Dr. Ennix is African-American and a cardiac surgeon. He practiced in a five-person cardiac-surgery group at Summit Hospital in Oakland from 1981 to 1993. In 1993, Dr. Ennix and another partner, Dr. J. Nilas Young, separated from the group and started an independent cardiac-surgery program at Alta Bates Hospital in Berkeley. (Summit Hospital and Alta Bates Hospital are both part of ABSMC; they are merely located in different cities.) In April 2001, Dr. Young left the Alta Bates practice. In the fall of that year, Dr. Ennix then merged his practice with that of Dr. Junaid Khan, Dr. Leigh Iver-son, and Dr. Russell Stanten to form the East Bay Cardiac Surgery Center Medical Group.

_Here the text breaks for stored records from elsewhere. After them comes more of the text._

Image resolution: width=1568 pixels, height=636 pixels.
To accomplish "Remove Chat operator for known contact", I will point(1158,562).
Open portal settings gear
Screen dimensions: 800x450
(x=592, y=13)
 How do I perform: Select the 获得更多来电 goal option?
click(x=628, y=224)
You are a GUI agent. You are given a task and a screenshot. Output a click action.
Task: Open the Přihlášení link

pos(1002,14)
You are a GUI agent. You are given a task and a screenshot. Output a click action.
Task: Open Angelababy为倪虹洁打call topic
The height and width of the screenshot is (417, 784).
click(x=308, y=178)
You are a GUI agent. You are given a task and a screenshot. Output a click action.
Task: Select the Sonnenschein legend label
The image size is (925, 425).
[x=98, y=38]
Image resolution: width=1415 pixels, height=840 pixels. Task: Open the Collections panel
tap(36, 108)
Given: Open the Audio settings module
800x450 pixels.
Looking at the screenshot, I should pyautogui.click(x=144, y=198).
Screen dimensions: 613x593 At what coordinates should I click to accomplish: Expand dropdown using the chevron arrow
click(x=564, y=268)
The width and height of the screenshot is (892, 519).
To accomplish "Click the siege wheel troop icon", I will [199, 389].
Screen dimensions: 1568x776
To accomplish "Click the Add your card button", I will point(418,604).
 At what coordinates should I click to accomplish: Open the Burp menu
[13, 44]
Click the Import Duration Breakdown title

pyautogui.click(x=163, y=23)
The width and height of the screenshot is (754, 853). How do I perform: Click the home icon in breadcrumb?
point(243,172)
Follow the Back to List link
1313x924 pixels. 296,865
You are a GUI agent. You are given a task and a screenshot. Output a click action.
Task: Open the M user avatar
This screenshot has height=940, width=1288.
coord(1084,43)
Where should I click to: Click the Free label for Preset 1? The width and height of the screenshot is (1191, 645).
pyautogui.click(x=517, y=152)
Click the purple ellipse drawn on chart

The East Bay Cardiac Surgery Center Medical Group had certain contracts with ABSMC (Hernaez Decl. Exh. A). It is disputed as to whether or not Dr. Ennix had any contracts with ABSMC, a dispute that goes to the heart of the Section 1981 claim at issue. During Dr. Ennix’s deposition after suit had commenced, he revealed the following (Hernaez Decl. Exh. B at 49-50):

Q: Subsequent to October 2005, have you had any individual contract with Alta Bates Summit Medical Center? That is, just with you; not with Kaiser, not with a group?
A: No.
Q: Is it correct that your relationship to Summit Medical Center is as an independent contractor?
A: Repeat the question, please.
Q: Is your relationship with Summit Medical Center one of being an independent contractor?
A: You mean currently? As silly as it might sound, I’m not sure.
Q: You’re certainly not an employee of the medical center; are you?
A: No. That’s for sure.
Q: Have you ever been an employee of the medical center?
A: No.
Q: Do you have individual contracts with your patients? Do you write a contract that both of you sign?
A: Do I write a contract that both of us sign? No.
Q: Have you ever written a contract with your patients that both of you sign? A: No.

Dr. Ennix was, however, a member of the ABSMC medical staff. He performed services at ABSMC, paid annual membership fees to Summit Hospital, and agreed to abide by the Medical Staff bylaws. ABSMC permitted him to practice medicine there (Ennix Decl. ¶ 10; Exh. A). In return, ABSMC received payment of hospital fees relating to Dr. Ennix’s treatment of patients. This can be shown in ABSMC’s response to plaintiffs request for discovery. Dr. Ennix requested the production of “ALL DOCUMENTS (including but not limited to invoices, receipts and copies of checks) RELATING TO monetary compensation or other financial benefit YOU obtained RELATING TO medical services performed by Plaintiff between January 2002 to July 2006.” ABSMC responded, “Instead of providing such documents and pursuant to a meet and confer session on this issue between *1076counsel, Defendant is prepared to enter into an agreed-upon statement that Defendant invoices patients and/or their insurers or other payment providers for hospital services provided to patients in conjunction with a physician’s provision of patient care services at the Medical Center. The physician bills separately for physician services” (Sweet Decl. Exh. FF).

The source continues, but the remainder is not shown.